■ Supplied passage
In one example, we extended a novel SAGE tag, to full-length cDNA and found that it matched to chromosome 19 band q13. The predicted intron/exon boundaries are based on blast search; none of the various strategies for identifying expressed sequences in the genome such as Ensemble or Genescan identified any expressed sequences.
We have been able to compare alternatively spliced genes in the two normal libraries. In a series of four genes different numbers of SAGE tags
representing alternatively spliced genes were identified in CD34+ and CD15+ cells. In some cases only one form is expressed in CD15+ cells and is not expressed in CD34+ cells. In another example, the same forms are expressed, but at different levels.
It has been an uphill battle trying to persuade people that these novel tags are biologically important. We were reassured from the recent paper in Science from Karpanov in collaboration with Bob Strasburg at NCI, describing large-scale transcriptional activity in chromosomes 21 and 22. One of the figures in the paper illustrated the use of the chip that was developed for the DiGeorge critical region on chromosome 22. RNA was obtained from a number of different cell lines, and then hybridized to this chip, which has a complete genomic sequence for this particular region. There was substantial hybridization of the RNA from these cell lines to the genomic DNA. But there was only a single exon predicted in this area. The conclusion from the paper in Science was that there is possibly an order of magnitude greater number of sites of transcription, of mature cytoplasmic poly A+ RNA than can be accounted for by the current annotation of the sequence of the human genome. Our data supports the idea that about half of the SAGE tags have no match.
There are a number of possibilities as to why this occurs. Clearly, the transcripts may be derived from splicing variants of known genes. I have already shown you using our own data that we know that this is true. The transcripts are present at very low levels. We have emphasized this from our own data, but that was a point that was made in the Science paper. The level of RT-PCR and nested RT-PCR that they had to use to get some of these transcripts indicates that they are present at low levels. The present method of getting ESTs really mitigates against finding low level RNA copies; this suggests that we need to change some of our strategies.
Are these transcripts non-coding RNA? There has been a great deal of interest now in RNA regulating the transcription of other genes. So maybe these transcripts are present in the cell and maybe they are much more abundant than any of us might imagine, but they are there to regulate other RNA or other cellular processes that we are not aware of at the present time. However, I do think that some of the transcripts may be novel genes that are not identified using current algorithms. So the broader message, and this is just an illustration, is that there is a great deal more that we are going to learn by the comparison, not only amongst genomes, but amongst these transcribed sequences. We need to try to understand what, if any, function they have in the cell. My own interest is how they are related to the development of leukemia in these particular patients.
I want to acknowledge the people in the laboratory who have been responsible for this aspect of the research. San Ming Wang is the leader of
the group. Jinjun Chen is a very clever colleague who developed the GLGI. Sangzyu Lee and Guolin Zhang are doing the leukemia libraries. Markus Muschen was a visitor from Germany, his interest is in B-cells and so he is doing SAGE on B-cells. We are also indebted to Terry Clark who undertook the challenge to transform the enormous SAGE database into something intelligible.

■ Task instructions
**1)** Decide whether each statement below agrees with the passage on SAGE tags. Answer yes or no for each, and quote the passage's deciding words.
(a) The chip in the Science paper was developed for the DiGeorge critical region on chromosome 22.
(b) Ensemble or Genescan found expressed sequences for the extended SAGE tag.
(c) Markus Muschen is doing SAGE on T-cells.
**2)** In the passage on SAGE tags, start at the words "We have been" and stop after "at different levels.". Write that part out again, switching "CD15+" to "CD14+" everywhere it appears.

■ Entries provided
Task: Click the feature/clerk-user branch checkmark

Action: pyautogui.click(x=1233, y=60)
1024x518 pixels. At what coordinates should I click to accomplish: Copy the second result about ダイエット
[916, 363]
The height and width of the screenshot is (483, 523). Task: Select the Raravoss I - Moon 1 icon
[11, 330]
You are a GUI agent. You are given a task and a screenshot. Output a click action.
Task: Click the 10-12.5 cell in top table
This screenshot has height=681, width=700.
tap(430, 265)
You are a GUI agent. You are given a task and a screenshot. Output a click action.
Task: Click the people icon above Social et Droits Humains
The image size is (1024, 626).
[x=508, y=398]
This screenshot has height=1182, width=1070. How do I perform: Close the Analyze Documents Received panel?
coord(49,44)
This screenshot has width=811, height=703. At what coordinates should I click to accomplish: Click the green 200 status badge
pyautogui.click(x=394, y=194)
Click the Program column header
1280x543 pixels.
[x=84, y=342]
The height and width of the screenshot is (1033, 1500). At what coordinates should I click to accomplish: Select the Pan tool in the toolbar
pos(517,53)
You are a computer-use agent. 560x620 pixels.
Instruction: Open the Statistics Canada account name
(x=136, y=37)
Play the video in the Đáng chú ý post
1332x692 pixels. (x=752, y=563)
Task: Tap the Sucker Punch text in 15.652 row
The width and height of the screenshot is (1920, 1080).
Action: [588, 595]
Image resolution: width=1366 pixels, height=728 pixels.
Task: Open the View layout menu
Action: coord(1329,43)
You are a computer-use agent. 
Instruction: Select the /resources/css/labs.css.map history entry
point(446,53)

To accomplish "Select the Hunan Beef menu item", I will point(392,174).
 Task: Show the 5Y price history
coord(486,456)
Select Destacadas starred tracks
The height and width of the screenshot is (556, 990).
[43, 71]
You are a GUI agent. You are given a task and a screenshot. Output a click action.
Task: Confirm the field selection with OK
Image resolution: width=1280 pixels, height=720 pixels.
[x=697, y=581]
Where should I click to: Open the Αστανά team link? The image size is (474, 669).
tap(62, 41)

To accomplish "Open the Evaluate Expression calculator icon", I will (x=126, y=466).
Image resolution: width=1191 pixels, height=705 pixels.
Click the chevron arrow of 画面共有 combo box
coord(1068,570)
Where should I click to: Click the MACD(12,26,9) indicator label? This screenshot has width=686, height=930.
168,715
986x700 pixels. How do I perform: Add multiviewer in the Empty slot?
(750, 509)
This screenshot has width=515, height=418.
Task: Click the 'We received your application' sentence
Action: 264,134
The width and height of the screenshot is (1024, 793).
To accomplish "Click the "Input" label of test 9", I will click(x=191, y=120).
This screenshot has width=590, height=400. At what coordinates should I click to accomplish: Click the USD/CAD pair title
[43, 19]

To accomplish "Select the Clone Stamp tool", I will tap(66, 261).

■ Answers to the problems
**1)**
(a) Yes: "the chip that was developed for the DiGeorge critical region on chromosome 22"
(b) No: "none of the various strategies for identifying expressed sequences in the genome such as Ensemble or Genescan identified any expressed sequences"
(c) No: "his interest is in B-cells and so he is doing SAGE on B-cells"

**2)**
We have been able to compare alternatively spliced genes in the two normal libraries. In a series of four genes different numbers of SAGE tags
representing alternatively spliced genes were identified in CD34+ and CD14+ cells. In some cases only one form is expressed in CD14+ cells and is not expressed in CD34+ cells. In another example, the same forms are expressed, but at different levels.